**Problems**.
1 > In the sales forecasting outline, shorten the entry that begins "sales forecast" to one brief sentence that keeps its main facts.
2 > Carry the sales forecasting outline forward with its next section, starting after its last line.

**Text passage**.
FORECASTING

PERSONAL SELLING: FORECASTING

market potential
an estimate of the maximum possible sales of a good or service for an entire industry during a stated time period

sales potential
refers to the maximum market share that a particular firm can achieve under ideal conditions

sales forecast
an estimate of the dollar or unit sales for a specific future period under a proposed marketing plan or program for an individual firm

NOTE: a forecast is what is realistically expected, not what is hoped or desired

How might you predict demand for:

wind generators in 2025
Ford Escorts next year
size 3a rivets made by Acme Mfg.
refrigerators in two years
Wendy's menu strips made by VFSign Co.

FACTORS UNDERLYING FORECASTING PREMISES:

Controllable Factors
those that are under control of the firm

pricing
distribution
promotion
product characteristics
product mix
account policies
choice of customers
etc.

Uncontrollable Factors
environmental elements over which the firm has little, if any, direct control

economy, interest rates, inflation
public policy, government regulation
political conditions
market factors, changing demographics
competitors, competitor actions
supplies, supplier actions
industry trends
etc.

**Information shown**.

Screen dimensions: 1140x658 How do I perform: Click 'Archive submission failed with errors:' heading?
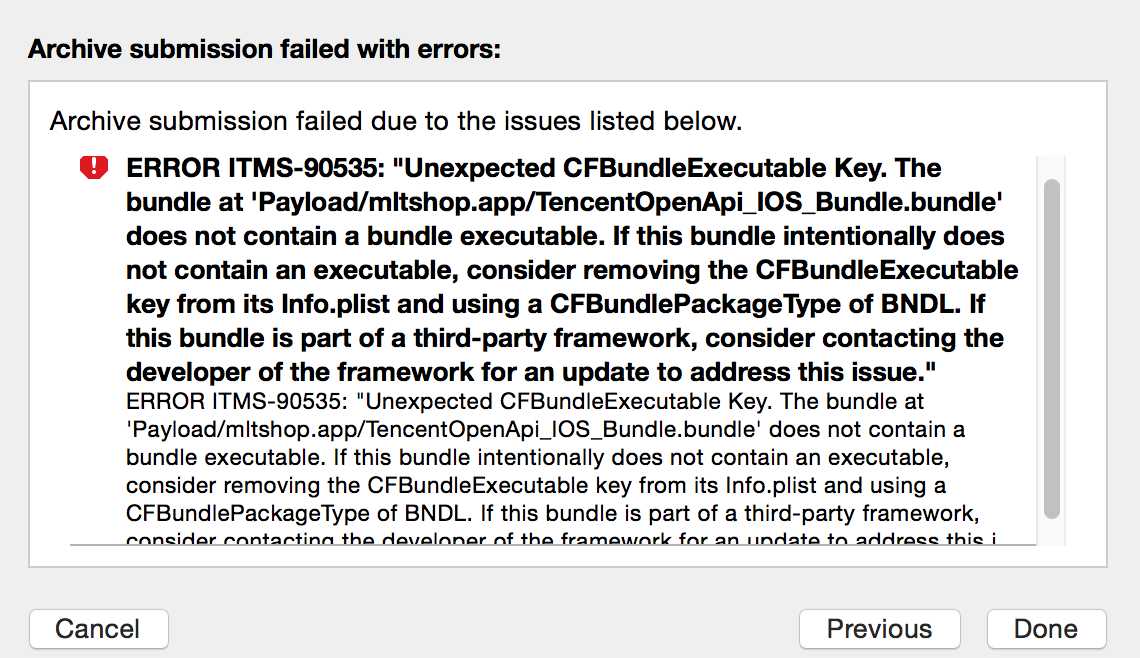click(x=265, y=49)
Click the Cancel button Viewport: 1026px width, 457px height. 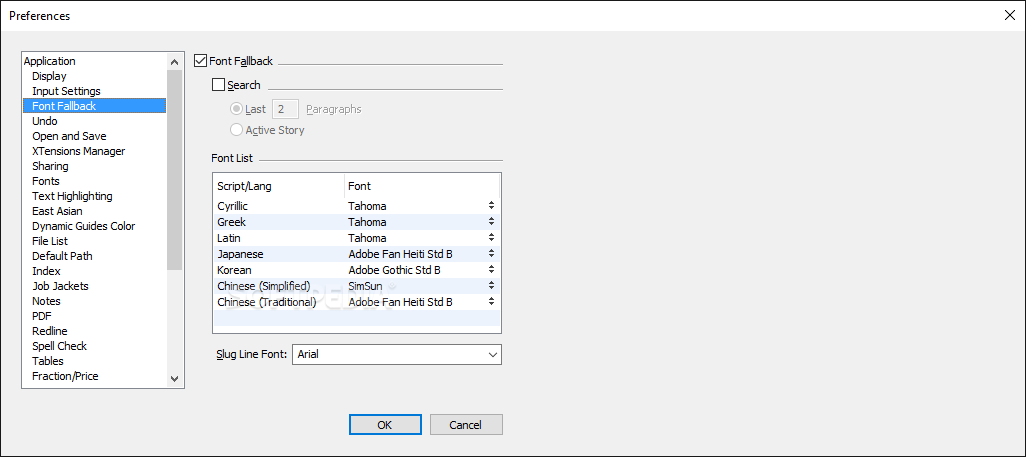466,424
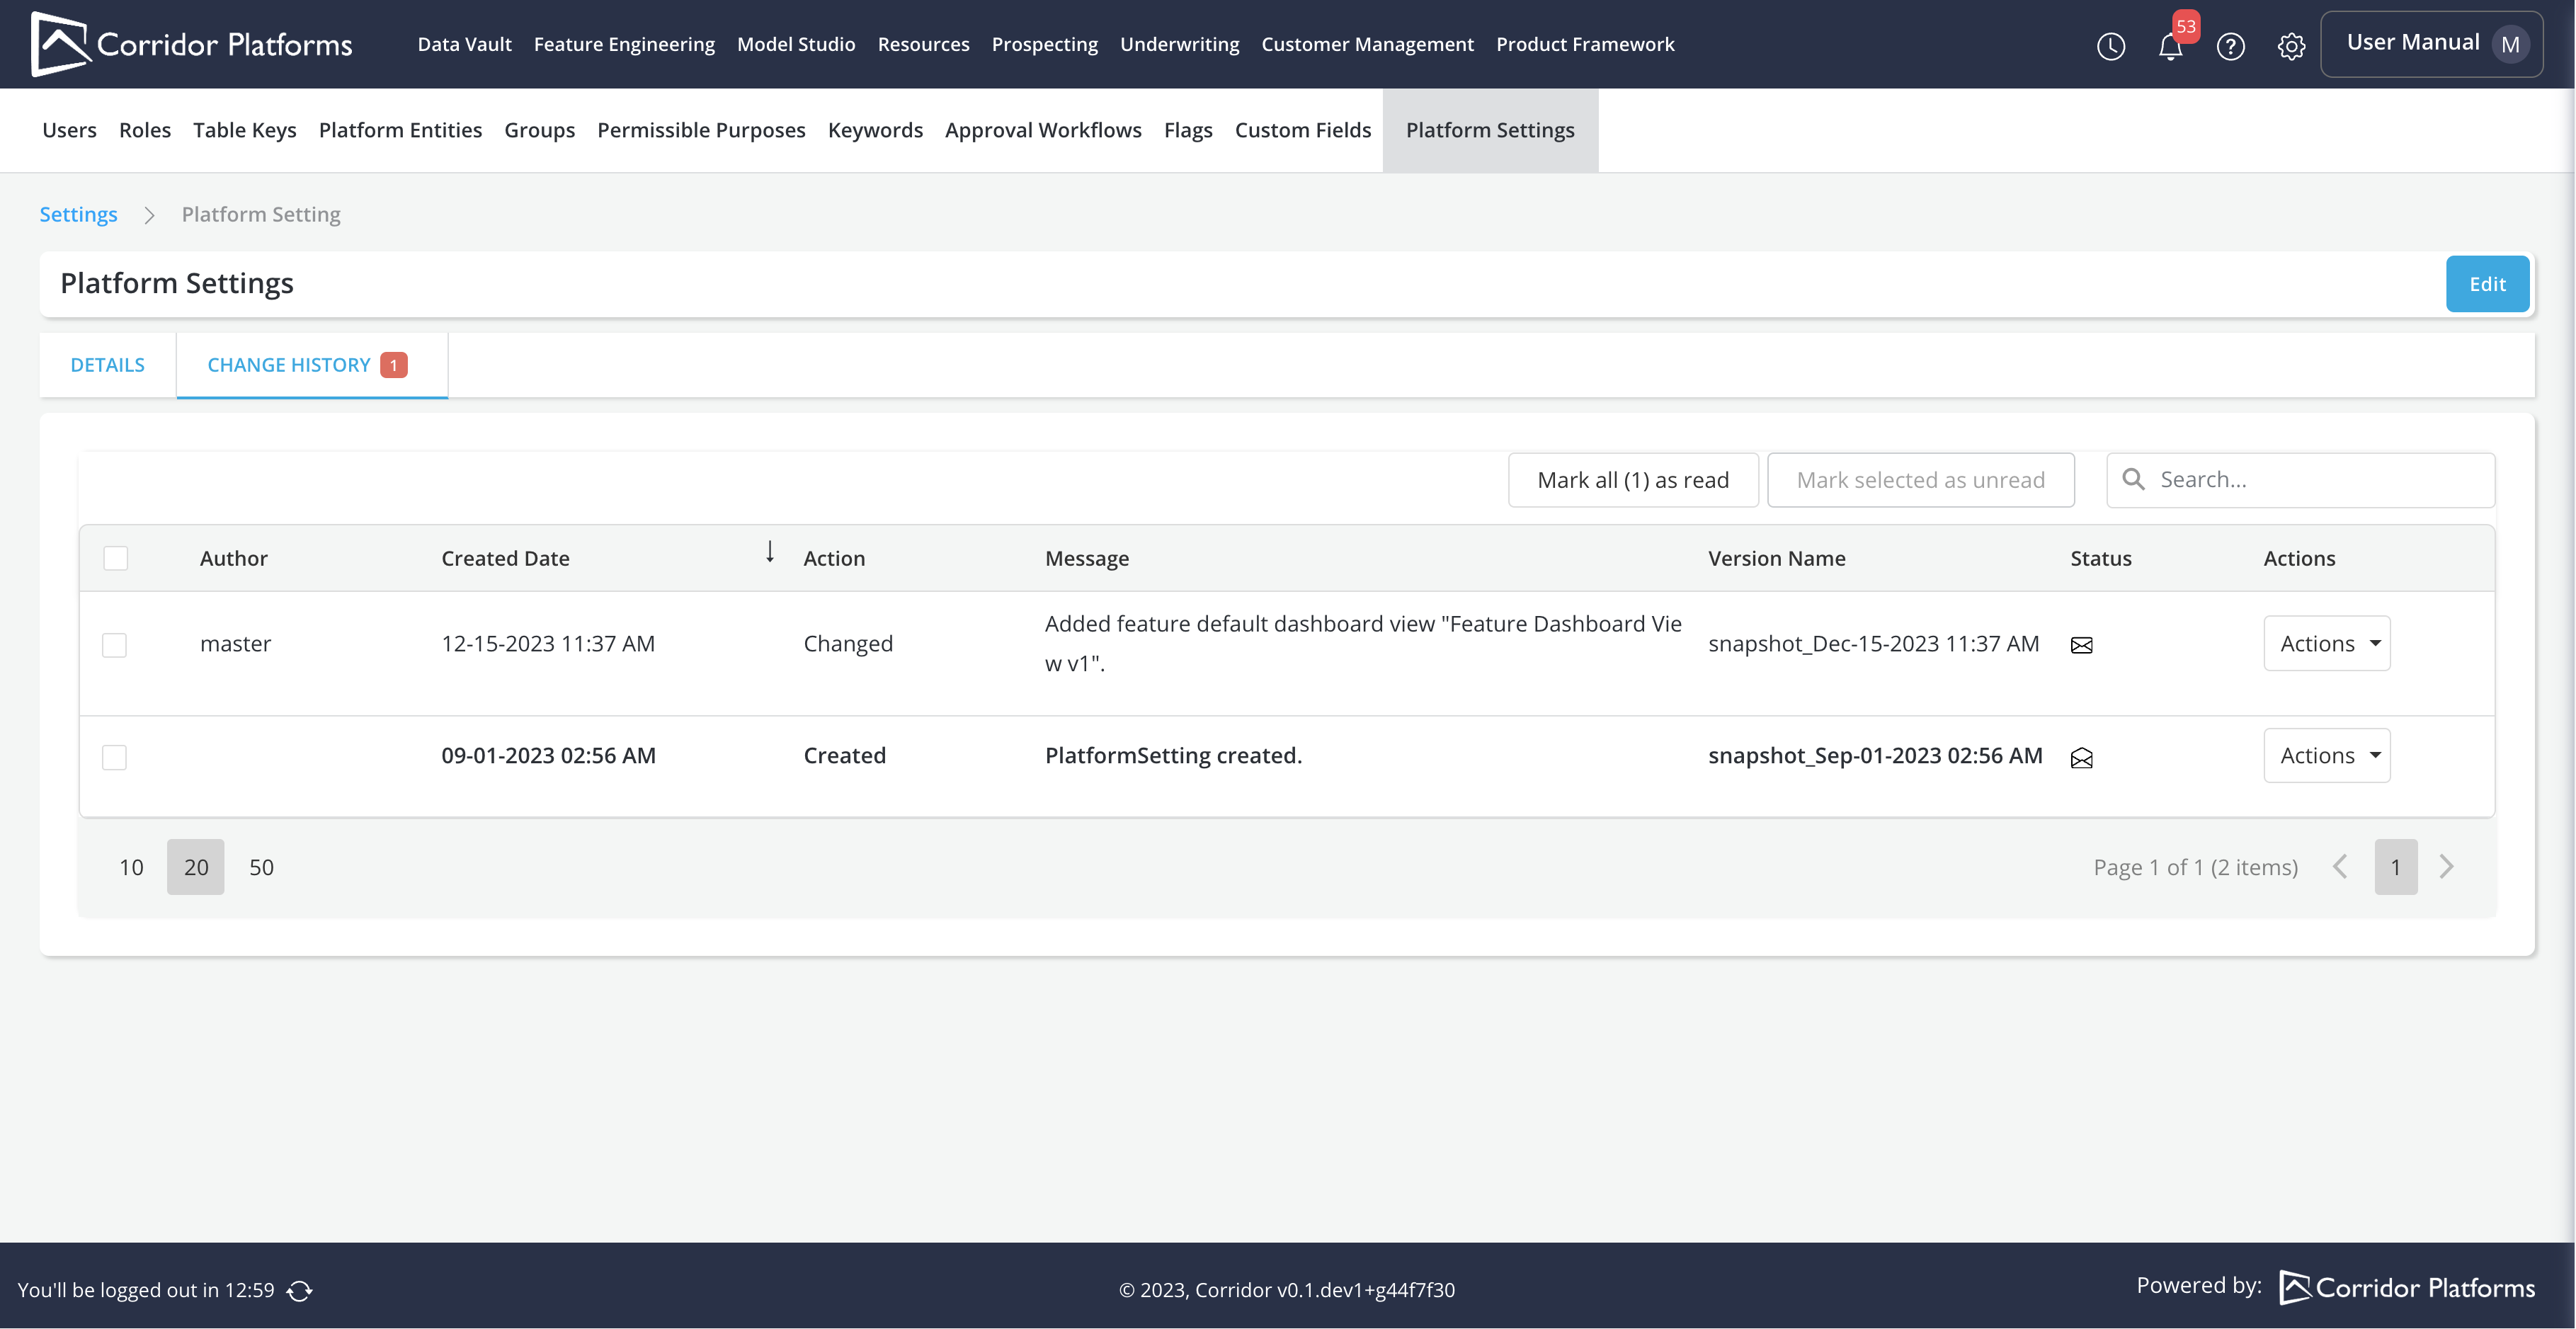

**The results**.
1 > Sales forecast: one firm's expected dollar or unit sales for a set future period under a proposed marketing plan or program.

2 >
FORECASTING

Three Basic Approaches:

Judgmental / Qualitative
Relational
Analytical / Quantitative

Judgmental / Qualitative Techniques

subjective; based on a hunch, intuition
assume that somebody knows the answer and ask them
experience based
subjective: might result in bias

Judgmental / Qualitative Techniques

Jury of Executive Opinion
Sales Force Composite
User's Expectation
Delphi Techniques
Scenario Method

Judgmental / Qualitative Techniques

Useful for:

long range forecasting

e.g., where technological, political, etc. factors play a significant role

when data is limited or non-existent

e.g., new product launch

Relational Techniques

assume cause and effect, and cause can be used to predict sales
if you know one variable, you can forecast the other

Relational Techniques

leading indicators

e.g., housing starts suggest refrigerator sales
e.g., births suggest college enrollments

regression techniques

assume a straight line; cannot account non-linear sales
in some cases, assumes a causal relationship between time and sales (don't repeat this one on a stats exam!)
use a ruler for "eyeball regression"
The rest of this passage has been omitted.